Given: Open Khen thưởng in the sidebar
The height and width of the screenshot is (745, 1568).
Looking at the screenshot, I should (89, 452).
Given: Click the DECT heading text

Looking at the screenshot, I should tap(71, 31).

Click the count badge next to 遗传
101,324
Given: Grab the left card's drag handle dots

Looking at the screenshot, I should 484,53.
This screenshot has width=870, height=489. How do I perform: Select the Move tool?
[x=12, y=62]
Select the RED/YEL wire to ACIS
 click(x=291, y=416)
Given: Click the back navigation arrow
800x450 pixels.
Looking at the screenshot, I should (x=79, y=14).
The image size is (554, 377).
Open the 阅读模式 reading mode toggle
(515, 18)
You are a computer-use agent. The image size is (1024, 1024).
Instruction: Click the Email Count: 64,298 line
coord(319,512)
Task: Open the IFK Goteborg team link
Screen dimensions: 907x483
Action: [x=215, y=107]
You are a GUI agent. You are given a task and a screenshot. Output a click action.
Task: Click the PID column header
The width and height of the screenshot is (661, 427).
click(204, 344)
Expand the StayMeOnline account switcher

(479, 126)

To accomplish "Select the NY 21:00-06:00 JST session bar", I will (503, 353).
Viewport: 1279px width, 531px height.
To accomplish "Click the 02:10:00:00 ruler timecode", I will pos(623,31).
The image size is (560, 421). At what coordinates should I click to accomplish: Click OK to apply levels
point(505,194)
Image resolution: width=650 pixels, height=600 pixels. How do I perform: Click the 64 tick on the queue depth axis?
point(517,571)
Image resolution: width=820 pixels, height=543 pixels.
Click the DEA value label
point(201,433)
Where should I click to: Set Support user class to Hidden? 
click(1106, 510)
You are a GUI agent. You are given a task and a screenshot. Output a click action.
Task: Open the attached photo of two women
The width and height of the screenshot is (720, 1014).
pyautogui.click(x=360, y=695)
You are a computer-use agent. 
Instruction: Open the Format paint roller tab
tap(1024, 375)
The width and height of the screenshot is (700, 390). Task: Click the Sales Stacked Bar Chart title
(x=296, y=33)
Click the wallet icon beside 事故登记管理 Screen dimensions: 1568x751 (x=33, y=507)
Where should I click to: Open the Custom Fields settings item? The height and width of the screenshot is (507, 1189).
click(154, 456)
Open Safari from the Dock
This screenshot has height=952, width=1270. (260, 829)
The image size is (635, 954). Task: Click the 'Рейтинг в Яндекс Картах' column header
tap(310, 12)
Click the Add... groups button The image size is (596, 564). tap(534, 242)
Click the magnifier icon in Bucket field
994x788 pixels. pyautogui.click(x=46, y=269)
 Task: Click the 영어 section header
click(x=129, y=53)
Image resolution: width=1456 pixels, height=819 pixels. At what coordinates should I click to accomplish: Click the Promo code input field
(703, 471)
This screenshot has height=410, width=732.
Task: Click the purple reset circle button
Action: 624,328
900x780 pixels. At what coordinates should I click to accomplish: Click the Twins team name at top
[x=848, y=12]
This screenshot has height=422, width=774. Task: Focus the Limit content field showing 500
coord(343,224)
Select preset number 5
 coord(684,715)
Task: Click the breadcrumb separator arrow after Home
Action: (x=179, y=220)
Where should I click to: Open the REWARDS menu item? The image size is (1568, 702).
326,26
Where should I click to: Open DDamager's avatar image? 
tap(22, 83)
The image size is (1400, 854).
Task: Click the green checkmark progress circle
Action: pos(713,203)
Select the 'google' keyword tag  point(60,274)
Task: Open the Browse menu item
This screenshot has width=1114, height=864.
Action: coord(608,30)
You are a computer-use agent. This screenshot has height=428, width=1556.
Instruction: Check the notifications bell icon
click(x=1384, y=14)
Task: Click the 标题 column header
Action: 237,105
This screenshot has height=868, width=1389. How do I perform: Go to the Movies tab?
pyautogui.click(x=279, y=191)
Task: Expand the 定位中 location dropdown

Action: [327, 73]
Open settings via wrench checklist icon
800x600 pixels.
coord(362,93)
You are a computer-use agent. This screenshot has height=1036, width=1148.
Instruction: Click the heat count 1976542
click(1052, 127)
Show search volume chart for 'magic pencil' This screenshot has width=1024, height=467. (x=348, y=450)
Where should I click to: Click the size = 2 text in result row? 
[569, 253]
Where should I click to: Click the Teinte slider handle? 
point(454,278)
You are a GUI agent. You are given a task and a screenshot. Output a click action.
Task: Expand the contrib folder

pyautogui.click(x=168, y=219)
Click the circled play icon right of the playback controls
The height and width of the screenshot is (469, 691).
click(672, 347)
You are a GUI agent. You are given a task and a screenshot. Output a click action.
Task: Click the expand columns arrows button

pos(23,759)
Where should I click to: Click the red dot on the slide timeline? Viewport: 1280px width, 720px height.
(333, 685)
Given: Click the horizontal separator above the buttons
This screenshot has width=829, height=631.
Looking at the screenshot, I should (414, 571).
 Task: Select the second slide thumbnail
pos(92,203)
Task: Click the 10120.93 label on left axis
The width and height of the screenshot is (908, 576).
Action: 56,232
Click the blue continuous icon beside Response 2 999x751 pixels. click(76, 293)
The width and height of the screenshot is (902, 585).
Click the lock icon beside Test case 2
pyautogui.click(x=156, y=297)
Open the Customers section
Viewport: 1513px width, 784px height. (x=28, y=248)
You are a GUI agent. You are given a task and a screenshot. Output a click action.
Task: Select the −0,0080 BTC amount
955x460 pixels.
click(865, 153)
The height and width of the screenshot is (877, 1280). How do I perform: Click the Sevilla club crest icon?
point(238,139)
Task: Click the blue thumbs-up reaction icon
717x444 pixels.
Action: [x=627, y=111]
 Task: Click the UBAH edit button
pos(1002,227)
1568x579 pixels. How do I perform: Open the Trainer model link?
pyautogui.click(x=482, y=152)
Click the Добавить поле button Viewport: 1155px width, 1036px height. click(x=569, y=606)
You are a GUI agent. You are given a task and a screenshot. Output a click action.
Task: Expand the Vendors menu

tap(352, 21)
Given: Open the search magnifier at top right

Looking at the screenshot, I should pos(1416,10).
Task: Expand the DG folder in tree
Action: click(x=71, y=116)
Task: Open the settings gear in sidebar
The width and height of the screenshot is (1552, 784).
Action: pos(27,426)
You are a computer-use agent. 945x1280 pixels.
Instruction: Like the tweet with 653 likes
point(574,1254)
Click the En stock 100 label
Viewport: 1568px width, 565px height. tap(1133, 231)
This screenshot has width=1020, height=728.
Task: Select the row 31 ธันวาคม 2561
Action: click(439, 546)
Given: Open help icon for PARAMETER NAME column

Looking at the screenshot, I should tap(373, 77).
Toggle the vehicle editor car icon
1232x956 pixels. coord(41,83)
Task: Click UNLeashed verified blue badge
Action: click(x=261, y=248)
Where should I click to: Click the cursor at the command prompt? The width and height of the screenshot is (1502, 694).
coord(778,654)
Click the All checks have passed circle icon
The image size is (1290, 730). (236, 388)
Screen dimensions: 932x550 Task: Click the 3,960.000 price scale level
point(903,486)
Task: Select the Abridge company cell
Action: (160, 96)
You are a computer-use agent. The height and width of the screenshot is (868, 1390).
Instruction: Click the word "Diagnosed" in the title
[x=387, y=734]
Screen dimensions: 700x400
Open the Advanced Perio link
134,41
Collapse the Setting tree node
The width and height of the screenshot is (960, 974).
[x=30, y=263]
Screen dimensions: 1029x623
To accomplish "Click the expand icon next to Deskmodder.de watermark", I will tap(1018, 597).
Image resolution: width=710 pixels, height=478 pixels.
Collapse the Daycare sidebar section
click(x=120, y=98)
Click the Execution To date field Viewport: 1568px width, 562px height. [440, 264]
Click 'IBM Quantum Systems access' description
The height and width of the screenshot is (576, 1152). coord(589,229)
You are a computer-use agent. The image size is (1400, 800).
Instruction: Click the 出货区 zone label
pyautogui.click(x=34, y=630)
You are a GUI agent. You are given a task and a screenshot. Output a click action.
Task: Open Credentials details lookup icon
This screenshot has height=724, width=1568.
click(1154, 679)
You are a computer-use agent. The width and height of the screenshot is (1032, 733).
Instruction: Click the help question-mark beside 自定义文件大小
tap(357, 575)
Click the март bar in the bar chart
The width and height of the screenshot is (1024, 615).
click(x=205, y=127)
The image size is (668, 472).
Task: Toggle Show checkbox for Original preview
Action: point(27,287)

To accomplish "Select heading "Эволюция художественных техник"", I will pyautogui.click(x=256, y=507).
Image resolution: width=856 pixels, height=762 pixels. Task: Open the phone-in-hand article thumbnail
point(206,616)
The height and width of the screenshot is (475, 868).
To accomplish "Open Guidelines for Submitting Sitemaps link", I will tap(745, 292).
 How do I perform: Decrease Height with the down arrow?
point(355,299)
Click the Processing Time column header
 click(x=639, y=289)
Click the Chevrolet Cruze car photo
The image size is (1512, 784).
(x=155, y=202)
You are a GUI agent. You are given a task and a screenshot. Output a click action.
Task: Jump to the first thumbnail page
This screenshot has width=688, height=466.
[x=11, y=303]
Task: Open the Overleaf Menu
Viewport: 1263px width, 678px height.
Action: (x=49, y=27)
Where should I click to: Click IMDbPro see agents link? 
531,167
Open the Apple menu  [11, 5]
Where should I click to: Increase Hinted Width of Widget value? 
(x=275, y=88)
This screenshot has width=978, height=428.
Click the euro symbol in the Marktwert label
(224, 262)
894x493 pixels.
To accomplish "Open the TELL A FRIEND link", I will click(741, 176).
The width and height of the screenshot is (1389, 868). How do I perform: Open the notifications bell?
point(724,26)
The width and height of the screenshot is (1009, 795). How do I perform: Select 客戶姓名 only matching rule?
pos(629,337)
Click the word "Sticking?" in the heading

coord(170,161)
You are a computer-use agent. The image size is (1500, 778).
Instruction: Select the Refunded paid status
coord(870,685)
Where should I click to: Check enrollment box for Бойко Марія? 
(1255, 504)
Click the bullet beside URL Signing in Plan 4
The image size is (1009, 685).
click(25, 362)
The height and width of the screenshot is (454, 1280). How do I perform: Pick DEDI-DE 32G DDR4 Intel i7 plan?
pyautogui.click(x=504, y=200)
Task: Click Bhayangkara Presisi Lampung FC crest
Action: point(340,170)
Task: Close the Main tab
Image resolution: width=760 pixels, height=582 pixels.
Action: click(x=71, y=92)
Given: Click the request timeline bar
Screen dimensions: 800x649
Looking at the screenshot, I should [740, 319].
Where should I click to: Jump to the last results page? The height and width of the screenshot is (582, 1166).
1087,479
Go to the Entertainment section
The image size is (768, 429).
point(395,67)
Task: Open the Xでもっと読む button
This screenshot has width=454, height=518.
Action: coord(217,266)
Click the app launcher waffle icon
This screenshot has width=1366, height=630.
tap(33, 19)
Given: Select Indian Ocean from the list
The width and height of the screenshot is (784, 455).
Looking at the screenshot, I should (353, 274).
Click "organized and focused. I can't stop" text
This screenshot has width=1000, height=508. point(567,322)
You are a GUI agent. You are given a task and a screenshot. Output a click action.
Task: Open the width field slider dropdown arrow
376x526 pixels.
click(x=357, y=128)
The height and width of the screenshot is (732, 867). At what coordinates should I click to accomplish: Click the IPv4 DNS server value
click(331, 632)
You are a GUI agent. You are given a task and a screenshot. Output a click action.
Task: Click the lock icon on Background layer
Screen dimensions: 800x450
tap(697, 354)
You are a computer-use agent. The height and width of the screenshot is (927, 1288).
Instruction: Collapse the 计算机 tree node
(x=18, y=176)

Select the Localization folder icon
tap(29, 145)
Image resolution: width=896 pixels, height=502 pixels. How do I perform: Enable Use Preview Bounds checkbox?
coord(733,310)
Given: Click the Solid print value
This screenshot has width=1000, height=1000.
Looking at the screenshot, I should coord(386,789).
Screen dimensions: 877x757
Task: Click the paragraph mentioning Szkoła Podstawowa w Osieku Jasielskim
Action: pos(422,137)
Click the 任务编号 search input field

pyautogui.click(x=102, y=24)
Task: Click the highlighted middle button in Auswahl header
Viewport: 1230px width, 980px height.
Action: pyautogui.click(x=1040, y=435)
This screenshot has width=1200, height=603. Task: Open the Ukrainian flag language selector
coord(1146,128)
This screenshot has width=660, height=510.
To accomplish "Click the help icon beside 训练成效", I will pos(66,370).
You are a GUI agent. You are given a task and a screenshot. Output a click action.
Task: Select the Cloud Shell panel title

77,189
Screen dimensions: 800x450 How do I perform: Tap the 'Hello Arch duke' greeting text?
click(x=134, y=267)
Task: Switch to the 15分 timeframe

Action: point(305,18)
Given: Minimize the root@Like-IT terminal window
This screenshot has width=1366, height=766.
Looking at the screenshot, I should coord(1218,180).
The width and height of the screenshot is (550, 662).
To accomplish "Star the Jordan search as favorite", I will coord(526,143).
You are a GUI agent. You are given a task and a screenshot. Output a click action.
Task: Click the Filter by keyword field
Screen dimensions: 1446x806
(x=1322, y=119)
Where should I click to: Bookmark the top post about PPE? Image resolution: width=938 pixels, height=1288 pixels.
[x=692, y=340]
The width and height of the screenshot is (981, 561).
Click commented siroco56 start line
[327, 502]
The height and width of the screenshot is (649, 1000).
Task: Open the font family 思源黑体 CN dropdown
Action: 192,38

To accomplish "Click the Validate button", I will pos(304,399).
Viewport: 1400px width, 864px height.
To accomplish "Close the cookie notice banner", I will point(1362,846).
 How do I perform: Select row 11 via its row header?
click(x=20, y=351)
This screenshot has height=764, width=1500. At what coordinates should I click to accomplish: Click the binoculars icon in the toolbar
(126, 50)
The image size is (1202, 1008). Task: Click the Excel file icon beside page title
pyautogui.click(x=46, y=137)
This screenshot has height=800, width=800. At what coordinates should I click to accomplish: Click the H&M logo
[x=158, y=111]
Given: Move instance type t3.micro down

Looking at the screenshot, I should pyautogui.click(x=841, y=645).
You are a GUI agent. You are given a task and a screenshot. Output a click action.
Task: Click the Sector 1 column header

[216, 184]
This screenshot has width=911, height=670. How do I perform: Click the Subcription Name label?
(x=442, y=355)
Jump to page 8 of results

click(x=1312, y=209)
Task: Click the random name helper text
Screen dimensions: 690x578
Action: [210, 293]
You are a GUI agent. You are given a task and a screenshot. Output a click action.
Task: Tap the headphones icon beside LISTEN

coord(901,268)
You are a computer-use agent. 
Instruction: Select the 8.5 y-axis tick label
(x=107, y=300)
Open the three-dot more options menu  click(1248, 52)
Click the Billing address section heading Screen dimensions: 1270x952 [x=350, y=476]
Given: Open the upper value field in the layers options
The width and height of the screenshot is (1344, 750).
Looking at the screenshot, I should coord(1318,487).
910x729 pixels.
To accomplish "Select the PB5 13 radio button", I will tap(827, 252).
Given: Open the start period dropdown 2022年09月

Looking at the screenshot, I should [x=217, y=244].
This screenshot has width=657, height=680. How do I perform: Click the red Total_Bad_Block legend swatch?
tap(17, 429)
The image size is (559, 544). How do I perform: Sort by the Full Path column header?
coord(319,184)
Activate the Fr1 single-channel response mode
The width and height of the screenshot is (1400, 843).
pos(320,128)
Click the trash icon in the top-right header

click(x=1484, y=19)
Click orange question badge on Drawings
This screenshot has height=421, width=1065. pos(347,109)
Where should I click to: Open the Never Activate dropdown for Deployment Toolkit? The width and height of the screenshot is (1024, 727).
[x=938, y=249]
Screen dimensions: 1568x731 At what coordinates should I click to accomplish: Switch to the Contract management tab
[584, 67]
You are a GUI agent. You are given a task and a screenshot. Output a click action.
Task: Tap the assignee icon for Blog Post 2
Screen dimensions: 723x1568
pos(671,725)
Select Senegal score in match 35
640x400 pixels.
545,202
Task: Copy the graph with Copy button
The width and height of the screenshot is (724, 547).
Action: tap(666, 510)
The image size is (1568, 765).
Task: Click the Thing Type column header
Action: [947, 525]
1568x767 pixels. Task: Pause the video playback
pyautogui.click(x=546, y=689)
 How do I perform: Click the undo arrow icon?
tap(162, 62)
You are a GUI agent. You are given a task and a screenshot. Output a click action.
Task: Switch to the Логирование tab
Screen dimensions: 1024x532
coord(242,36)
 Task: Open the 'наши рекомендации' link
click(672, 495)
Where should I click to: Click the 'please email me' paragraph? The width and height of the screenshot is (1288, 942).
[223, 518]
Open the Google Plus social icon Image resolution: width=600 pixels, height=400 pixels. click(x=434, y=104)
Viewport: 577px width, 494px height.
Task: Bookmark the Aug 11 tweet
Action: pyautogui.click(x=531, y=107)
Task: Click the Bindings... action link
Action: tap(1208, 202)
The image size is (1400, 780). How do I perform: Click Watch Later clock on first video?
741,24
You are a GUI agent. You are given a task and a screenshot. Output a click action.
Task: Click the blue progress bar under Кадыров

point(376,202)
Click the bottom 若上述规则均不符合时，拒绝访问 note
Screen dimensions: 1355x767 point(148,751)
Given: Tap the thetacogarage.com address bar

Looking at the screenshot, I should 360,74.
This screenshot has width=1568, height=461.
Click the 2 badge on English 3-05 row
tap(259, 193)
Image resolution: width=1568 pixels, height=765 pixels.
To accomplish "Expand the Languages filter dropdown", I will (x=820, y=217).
# # # # #
- _DIRECTIONS_
Reproduce only what lies between the start of the listing above and the end of the line containing "Task: Open the IFK Goteborg team link", keeping every line exact.

- _RESPONSE TO THE TASK_
Given: Open Khen thưởng in the sidebar
The height and width of the screenshot is (745, 1568).
Looking at the screenshot, I should (89, 452).
Given: Click the DECT heading text

Looking at the screenshot, I should tap(71, 31).

Click the count badge next to 遗传
101,324
Given: Grab the left card's drag handle dots

Looking at the screenshot, I should 484,53.
This screenshot has width=870, height=489. How do I perform: Select the Move tool?
[x=12, y=62]
Select the RED/YEL wire to ACIS
 click(x=291, y=416)
Given: Click the back navigation arrow
800x450 pixels.
Looking at the screenshot, I should (x=79, y=14).
The image size is (554, 377).
Open the 阅读模式 reading mode toggle
(515, 18)
You are a computer-use agent. The image size is (1024, 1024).
Instruction: Click the Email Count: 64,298 line
coord(319,512)
Task: Open the IFK Goteborg team link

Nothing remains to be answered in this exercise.